## PROBLEM STATEMENT:
Rewrite every line of the items below as a numbered list, leaving out the blank lines.

## Element and text location data:
---*---

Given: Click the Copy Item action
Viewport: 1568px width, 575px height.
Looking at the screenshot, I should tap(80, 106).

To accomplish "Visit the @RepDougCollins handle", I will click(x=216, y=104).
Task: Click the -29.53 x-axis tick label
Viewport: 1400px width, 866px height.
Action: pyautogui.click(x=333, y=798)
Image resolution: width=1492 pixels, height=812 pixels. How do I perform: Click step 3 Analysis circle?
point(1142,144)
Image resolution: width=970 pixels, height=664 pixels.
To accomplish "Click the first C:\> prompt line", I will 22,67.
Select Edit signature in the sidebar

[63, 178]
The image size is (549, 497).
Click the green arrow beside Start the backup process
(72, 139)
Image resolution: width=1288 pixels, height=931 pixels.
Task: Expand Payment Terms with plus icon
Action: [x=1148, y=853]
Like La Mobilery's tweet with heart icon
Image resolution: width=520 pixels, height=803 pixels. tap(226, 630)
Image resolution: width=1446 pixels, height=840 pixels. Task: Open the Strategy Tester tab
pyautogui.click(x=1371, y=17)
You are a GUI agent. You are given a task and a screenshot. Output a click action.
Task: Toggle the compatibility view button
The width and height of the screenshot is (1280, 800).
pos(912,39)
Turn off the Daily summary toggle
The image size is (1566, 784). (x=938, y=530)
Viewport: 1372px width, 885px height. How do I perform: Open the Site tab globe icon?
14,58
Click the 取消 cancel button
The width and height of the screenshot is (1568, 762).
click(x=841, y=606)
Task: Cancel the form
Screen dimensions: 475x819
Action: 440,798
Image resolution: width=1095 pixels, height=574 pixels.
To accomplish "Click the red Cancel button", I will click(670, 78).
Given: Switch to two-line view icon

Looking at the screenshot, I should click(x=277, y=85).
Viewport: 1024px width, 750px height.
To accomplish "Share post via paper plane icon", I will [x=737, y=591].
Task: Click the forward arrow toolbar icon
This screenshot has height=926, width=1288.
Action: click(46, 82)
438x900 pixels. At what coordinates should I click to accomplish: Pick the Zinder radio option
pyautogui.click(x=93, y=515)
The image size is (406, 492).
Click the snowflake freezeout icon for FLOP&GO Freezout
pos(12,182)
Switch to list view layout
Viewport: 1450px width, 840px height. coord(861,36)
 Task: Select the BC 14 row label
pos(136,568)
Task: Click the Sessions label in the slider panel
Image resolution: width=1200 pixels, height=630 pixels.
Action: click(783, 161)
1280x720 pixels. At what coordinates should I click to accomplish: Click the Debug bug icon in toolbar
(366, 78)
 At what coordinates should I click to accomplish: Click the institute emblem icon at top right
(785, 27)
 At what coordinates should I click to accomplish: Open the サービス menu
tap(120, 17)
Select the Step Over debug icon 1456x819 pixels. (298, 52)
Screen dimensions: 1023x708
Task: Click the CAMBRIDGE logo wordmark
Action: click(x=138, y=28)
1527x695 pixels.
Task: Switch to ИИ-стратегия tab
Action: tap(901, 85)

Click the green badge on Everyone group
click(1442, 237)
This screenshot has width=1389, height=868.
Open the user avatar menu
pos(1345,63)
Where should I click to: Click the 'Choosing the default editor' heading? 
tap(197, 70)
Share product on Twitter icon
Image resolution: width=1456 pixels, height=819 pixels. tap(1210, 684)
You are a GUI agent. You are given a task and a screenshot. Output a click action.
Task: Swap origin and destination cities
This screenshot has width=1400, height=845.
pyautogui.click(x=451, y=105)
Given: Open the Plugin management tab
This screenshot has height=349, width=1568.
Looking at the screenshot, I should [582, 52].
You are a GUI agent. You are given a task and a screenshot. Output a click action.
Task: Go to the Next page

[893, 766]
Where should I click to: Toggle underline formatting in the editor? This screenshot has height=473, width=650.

---*---

## ANSWER TO THE TASK:
1. Given: Click the Copy Item action
2. Viewport: 1568px width, 575px height.
3. Looking at the screenshot, I should tap(80, 106).
4. To accomplish "Visit the @RepDougCollins handle", I will click(x=216, y=104).
5. Task: Click the -29.53 x-axis tick label
6. Viewport: 1400px width, 866px height.
7. Action: pyautogui.click(x=333, y=798)
8. Image resolution: width=1492 pixels, height=812 pixels. How do I perform: Click step 3 Analysis circle?
9. point(1142,144)
10. Image resolution: width=970 pixels, height=664 pixels.
11. To accomplish "Click the first C:\> prompt line", I will 22,67.
12. Select Edit signature in the sidebar
13. [63, 178]
14. The image size is (549, 497).
15. Click the green arrow beside Start the backup process
16. (72, 139)
17. Image resolution: width=1288 pixels, height=931 pixels.
18. Task: Expand Payment Terms with plus icon
19. Action: [x=1148, y=853]
20. Like La Mobilery's tweet with heart icon
21. Image resolution: width=520 pixels, height=803 pixels. tap(226, 630)
22. Image resolution: width=1446 pixels, height=840 pixels. Task: Open the Strategy Tester tab
23. pyautogui.click(x=1371, y=17)
24. You are a GUI agent. You are given a task and a screenshot. Output a click action.
25. Task: Toggle the compatibility view button
26. The width and height of the screenshot is (1280, 800).
27. pos(912,39)
28. Turn off the Daily summary toggle
29. The image size is (1566, 784). (x=938, y=530)
30. Viewport: 1372px width, 885px height. How do I perform: Open the Site tab globe icon?
31. 14,58
32. Click the 取消 cancel button
33. The width and height of the screenshot is (1568, 762).
34. click(x=841, y=606)
35. Task: Cancel the form
36. Screen dimensions: 475x819
37. Action: 440,798
38. Image resolution: width=1095 pixels, height=574 pixels.
39. To accomplish "Click the red Cancel button", I will click(670, 78).
40. Given: Switch to two-line view icon
41. Looking at the screenshot, I should click(x=277, y=85).
42. Viewport: 1024px width, 750px height.
43. To accomplish "Share post via paper plane icon", I will [x=737, y=591].
44. Task: Click the forward arrow toolbar icon
45. This screenshot has height=926, width=1288.
46. Action: click(46, 82)
47. 438x900 pixels. At what coordinates should I click to accomplish: Pick the Zinder radio option
48. pyautogui.click(x=93, y=515)
49. The image size is (406, 492).
50. Click the snowflake freezeout icon for FLOP&GO Freezout
51. pos(12,182)
52. Switch to list view layout
53. Viewport: 1450px width, 840px height. coord(861,36)
54.  Task: Select the BC 14 row label
55. pos(136,568)
56. Task: Click the Sessions label in the slider panel
57. Image resolution: width=1200 pixels, height=630 pixels.
58. Action: click(783, 161)
59. 1280x720 pixels. At what coordinates should I click to accomplish: Click the Debug bug icon in toolbar
60. (366, 78)
61.  At what coordinates should I click to accomplish: Click the institute emblem icon at top right
62. (785, 27)
63.  At what coordinates should I click to accomplish: Open the サービス menu
64. tap(120, 17)
65. Select the Step Over debug icon 1456x819 pixels. (298, 52)
66. Screen dimensions: 1023x708
67. Task: Click the CAMBRIDGE logo wordmark
68. Action: click(x=138, y=28)
69. 1527x695 pixels.
70. Task: Switch to ИИ-стратегия tab
71. Action: tap(901, 85)
72. Click the green badge on Everyone group
73. click(1442, 237)
74. This screenshot has width=1389, height=868.
75. Open the user avatar menu
76. pos(1345,63)
77. Where should I click to: Click the 'Choosing the default editor' heading? 
78. tap(197, 70)
79. Share product on Twitter icon
80. Image resolution: width=1456 pixels, height=819 pixels. tap(1210, 684)
81. You are a GUI agent. You are given a task and a screenshot. Output a click action.
82. Task: Swap origin and destination cities
83. This screenshot has width=1400, height=845.
84. pyautogui.click(x=451, y=105)
85. Given: Open the Plugin management tab
86. This screenshot has height=349, width=1568.
87. Looking at the screenshot, I should [582, 52].
88. You are a GUI agent. You are given a task and a screenshot. Output a click action.
89. Task: Go to the Next page
90. [893, 766]
91. Where should I click to: Toggle underline formatting in the editor? This screenshot has height=473, width=650.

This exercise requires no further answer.